Showing that $x \sim _{0=1} y$ is an equivalence relation

Question

Let $x \sim _{0=1} y \iff x=y \text{ or } x,y\in \{0,1\}$ be a relation on $[0,1]$. I have to show that this is indeed an equivalence relation.

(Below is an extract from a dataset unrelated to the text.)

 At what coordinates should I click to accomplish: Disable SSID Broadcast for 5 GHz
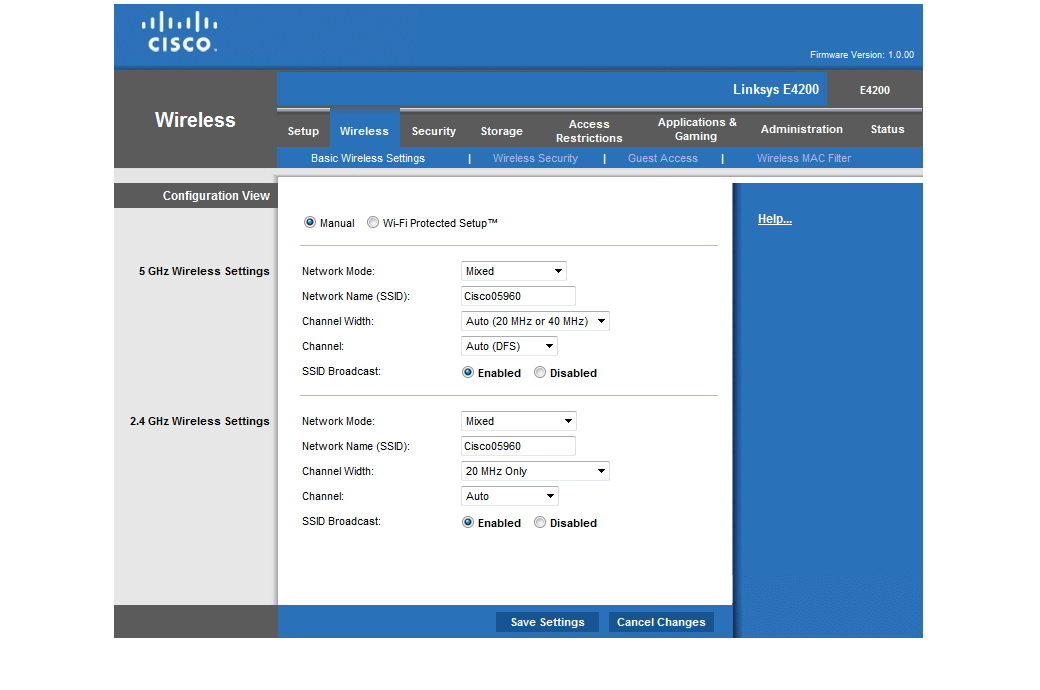point(540,373)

I think that's not really hard If my argumentation is correct:

it's reflexive, because $x\sim_{0=1} x \iff x=x \text{ or } x\in \{0,1\}$ is true since only one (either $x=x$ or $x \in \{0,1\}$ has to be true) and $x=x$ is true using the fact that "$=$" is reflexive.

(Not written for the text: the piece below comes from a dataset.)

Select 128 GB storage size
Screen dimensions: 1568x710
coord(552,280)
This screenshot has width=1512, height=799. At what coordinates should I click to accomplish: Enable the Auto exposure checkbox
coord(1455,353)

Furthermore, the relation is symmetric, since $x\sim_{0=1} y \implies y \sim_{0=1}$ also because $x=y \implies y=x$.

Lastly, it is transitive, also because $x=y \, \land y=z \implies x=z$.

Answer 1

Symmetric: let $x\sim y$ then $x=y$ or $x,y\in \{0,1\}$. If $x=y$ then $y=x\checkmark$. If $x,y\in\{0,1\}$ then $y,x\in\{0,1\}\checkmark$

Transitive: let $x\sim y$ and $y\sim z$. Then we have four possibilities:

1. If $x=y$ and $y=z$ then $x=z\checkmark$
2. If $x=y$ and $y,z\in\{0,1\}$ then $x,z\in\{0,1\}\checkmark$
3. If $x,y\in\{0,1\}$ and $y=z$ then $x,z\in\{0,1\}\checkmark$
4. If $x,y\in\{0,1\}$ and $y,z\in\{0,1\}$ then $x,z\in\{0,1\}\checkmark$